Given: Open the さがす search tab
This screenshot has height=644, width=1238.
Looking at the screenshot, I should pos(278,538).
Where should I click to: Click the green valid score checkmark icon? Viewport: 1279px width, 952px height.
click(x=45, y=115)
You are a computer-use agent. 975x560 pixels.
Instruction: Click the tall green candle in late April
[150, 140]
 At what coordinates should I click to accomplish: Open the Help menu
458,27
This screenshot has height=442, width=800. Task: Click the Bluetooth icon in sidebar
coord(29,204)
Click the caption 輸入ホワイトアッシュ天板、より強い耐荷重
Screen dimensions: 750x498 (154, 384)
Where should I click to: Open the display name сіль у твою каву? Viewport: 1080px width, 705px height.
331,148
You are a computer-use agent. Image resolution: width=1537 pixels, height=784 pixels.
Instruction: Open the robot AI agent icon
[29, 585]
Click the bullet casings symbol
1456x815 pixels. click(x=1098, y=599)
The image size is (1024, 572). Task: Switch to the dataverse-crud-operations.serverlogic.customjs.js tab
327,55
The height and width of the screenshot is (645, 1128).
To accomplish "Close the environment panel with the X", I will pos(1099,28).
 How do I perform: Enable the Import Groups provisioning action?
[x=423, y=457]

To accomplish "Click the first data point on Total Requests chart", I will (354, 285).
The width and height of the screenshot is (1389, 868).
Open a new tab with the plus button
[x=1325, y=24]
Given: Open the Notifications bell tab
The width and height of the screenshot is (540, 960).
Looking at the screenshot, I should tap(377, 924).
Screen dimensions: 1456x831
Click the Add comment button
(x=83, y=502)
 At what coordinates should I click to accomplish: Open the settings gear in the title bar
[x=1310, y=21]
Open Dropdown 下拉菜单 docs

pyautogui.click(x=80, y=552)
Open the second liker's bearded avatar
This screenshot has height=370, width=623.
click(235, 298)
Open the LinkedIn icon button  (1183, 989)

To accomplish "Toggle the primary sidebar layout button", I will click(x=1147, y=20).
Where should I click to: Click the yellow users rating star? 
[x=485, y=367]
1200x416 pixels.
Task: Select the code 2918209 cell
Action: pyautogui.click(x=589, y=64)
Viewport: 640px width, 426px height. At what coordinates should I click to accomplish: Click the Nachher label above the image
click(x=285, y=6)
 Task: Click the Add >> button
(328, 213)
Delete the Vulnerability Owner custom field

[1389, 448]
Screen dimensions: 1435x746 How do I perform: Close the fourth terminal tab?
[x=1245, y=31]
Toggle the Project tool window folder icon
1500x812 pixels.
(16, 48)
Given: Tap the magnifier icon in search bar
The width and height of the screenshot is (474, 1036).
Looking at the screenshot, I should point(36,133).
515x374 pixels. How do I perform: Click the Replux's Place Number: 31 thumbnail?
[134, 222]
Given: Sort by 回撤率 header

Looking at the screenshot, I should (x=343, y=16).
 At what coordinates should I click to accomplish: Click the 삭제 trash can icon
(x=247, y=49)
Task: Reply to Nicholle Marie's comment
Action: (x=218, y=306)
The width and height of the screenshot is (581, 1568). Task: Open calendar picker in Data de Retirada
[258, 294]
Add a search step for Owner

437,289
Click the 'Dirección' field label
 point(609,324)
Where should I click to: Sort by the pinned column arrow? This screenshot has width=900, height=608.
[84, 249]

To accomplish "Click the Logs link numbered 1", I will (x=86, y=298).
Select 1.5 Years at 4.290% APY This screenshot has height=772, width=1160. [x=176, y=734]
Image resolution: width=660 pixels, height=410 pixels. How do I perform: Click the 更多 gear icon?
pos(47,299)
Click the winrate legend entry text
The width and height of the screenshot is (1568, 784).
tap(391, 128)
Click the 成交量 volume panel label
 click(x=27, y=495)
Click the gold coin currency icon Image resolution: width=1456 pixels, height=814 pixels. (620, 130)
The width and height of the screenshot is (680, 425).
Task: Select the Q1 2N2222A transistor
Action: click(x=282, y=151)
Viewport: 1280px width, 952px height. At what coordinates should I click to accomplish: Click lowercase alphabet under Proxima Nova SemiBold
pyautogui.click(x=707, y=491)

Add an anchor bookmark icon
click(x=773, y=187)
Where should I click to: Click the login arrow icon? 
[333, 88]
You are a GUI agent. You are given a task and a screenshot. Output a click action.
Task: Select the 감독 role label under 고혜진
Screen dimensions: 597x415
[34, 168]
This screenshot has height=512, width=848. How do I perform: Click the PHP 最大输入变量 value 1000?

Task to carry out
Render the data above as a JSON array of strings, one string per line, leaving out blank lines.

Solution to this exercise
[
  "Given: Open the さがす search tab",
  "This screenshot has height=644, width=1238.",
  "Looking at the screenshot, I should pos(278,538).",
  "Where should I click to: Click the green valid score checkmark icon? Viewport: 1279px width, 952px height.",
  "click(x=45, y=115)",
  "You are a computer-use agent. 975x560 pixels.",
  "Instruction: Click the tall green candle in late April",
  "[150, 140]",
  " At what coordinates should I click to accomplish: Open the Help menu",
  "458,27",
  "This screenshot has height=442, width=800. Task: Click the Bluetooth icon in sidebar",
  "coord(29,204)",
  "Click the caption 輸入ホワイトアッシュ天板、より強い耐荷重",
  "Screen dimensions: 750x498 (154, 384)",
  "Where should I click to: Open the display name сіль у твою каву? Viewport: 1080px width, 705px height.",
  "331,148",
  "You are a computer-use agent. Image resolution: width=1537 pixels, height=784 pixels.",
  "Instruction: Open the robot AI agent icon",
  "[29, 585]",
  "Click the bullet casings symbol",
  "1456x815 pixels. click(x=1098, y=599)",
  "The image size is (1024, 572). Task: Switch to the dataverse-crud-operations.serverlogic.customjs.js tab",
  "327,55",
  "The height and width of the screenshot is (645, 1128).",
  "To accomplish \"Close the environment panel with the X\", I will pos(1099,28).",
  " How do I perform: Enable the Import Groups provisioning action?",
  "[x=423, y=457]",
  "To accomplish \"Click the first data point on Total Requests chart\", I will (354, 285).",
  "The width and height of the screenshot is (1389, 868).",
  "Open a new tab with the plus button",
  "[x=1325, y=24]",
  "Given: Open the Notifications bell tab",
  "The width and height of the screenshot is (540, 960).",
  "Looking at the screenshot, I should tap(377, 924).",
  "Screen dimensions: 1456x831",
  "Click the Add comment button",
  "(x=83, y=502)",
  " At what coordinates should I click to accomplish: Open the settings gear in the title bar",
  "[x=1310, y=21]",
  "Open Dropdown 下拉菜单 docs",
  "pyautogui.click(x=80, y=552)",
  "Open the second liker's bearded avatar",
  "This screenshot has height=370, width=623.",
  "click(235, 298)",
  "Open the LinkedIn icon button  (1183, 989)",
  "To accomplish \"Toggle the primary sidebar layout button\", I will click(x=1147, y=20).",
  "Where should I click to: Click the yellow users rating star? ",
  "[x=485, y=367]",
  "1200x416 pixels.",
  "Task: Select the code 2918209 cell",
  "Action: pyautogui.click(x=589, y=64)",
  "Viewport: 640px width, 426px height. At what coordinates should I click to accomplish: Click the Nachher label above the image",
  "click(x=285, y=6)",
  " Task: Click the Add >> button",
  "(328, 213)",
  "Delete the Vulnerability Owner custom field",
  "[1389, 448]",
  "Screen dimensions: 1435x746 How do I perform: Close the fourth terminal tab?",
  "[x=1245, y=31]",
  "Toggle the Project tool window folder icon",
  "1500x812 pixels.",
  "(16, 48)",
  "Given: Tap the magnifier icon in search bar",
  "The width and height of the screenshot is (474, 1036).",
  "Looking at the screenshot, I should point(36,133).",
  "515x374 pixels. How do I perform: Click the Replux's Place Number: 31 thumbnail?",
  "[134, 222]",
  "Given: Sort by 回撤率 header",
  "Looking at the screenshot, I should (x=343, y=16).",
  " At what coordinates should I click to accomplish: Click the 삭제 trash can icon",
  "(x=247, y=49)",
  "Task: Reply to Nicholle Marie's comment",
  "Action: (x=218, y=306)",
  "The width and height of the screenshot is (581, 1568). Task: Open calendar picker in Data de Retirada",
  "[258, 294]",
  "Add a search step for Owner",
  "437,289",
  "Click the 'Dirección' field label",
  " point(609,324)",
  "Where should I click to: Sort by the pinned column arrow? This screenshot has width=900, height=608.",
  "[84, 249]",
  "To accomplish \"Click the Logs link numbered 1\", I will (x=86, y=298).",
  "Select 1.5 Years at 4.290% APY This screenshot has height=772, width=1160. [x=176, y=734]",
  "Image resolution: width=660 pixels, height=410 pixels. How do I perform: Click the 更多 gear icon?",
  "pos(47,299)",
  "Click the winrate legend entry text",
  "The width and height of the screenshot is (1568, 784).",
  "tap(391, 128)",
  "Click the 成交量 volume panel label",
  " click(x=27, y=495)",
  "Click the gold coin currency icon Image resolution: width=1456 pixels, height=814 pixels. (620, 130)",
  "The width and height of the screenshot is (680, 425).",
  "Task: Select the Q1 2N2222A transistor",
  "Action: click(x=282, y=151)",
  "Viewport: 1280px width, 952px height. At what coordinates should I click to accomplish: Click lowercase alphabet under Proxima Nova SemiBold",
  "pyautogui.click(x=707, y=491)",
  "Add an anchor bookmark icon",
  "click(x=773, y=187)",
  "Where should I click to: Click the login arrow icon? ",
  "[333, 88]",
  "You are a GUI agent. You are given a task and a screenshot. Output a click action.",
  "Task: Select the 감독 role label under 고혜진",
  "Screen dimensions: 597x415",
  "[34, 168]",
  "This screenshot has height=512, width=848. How do I perform: Click the PHP 最大输入变量 value 1000?"
]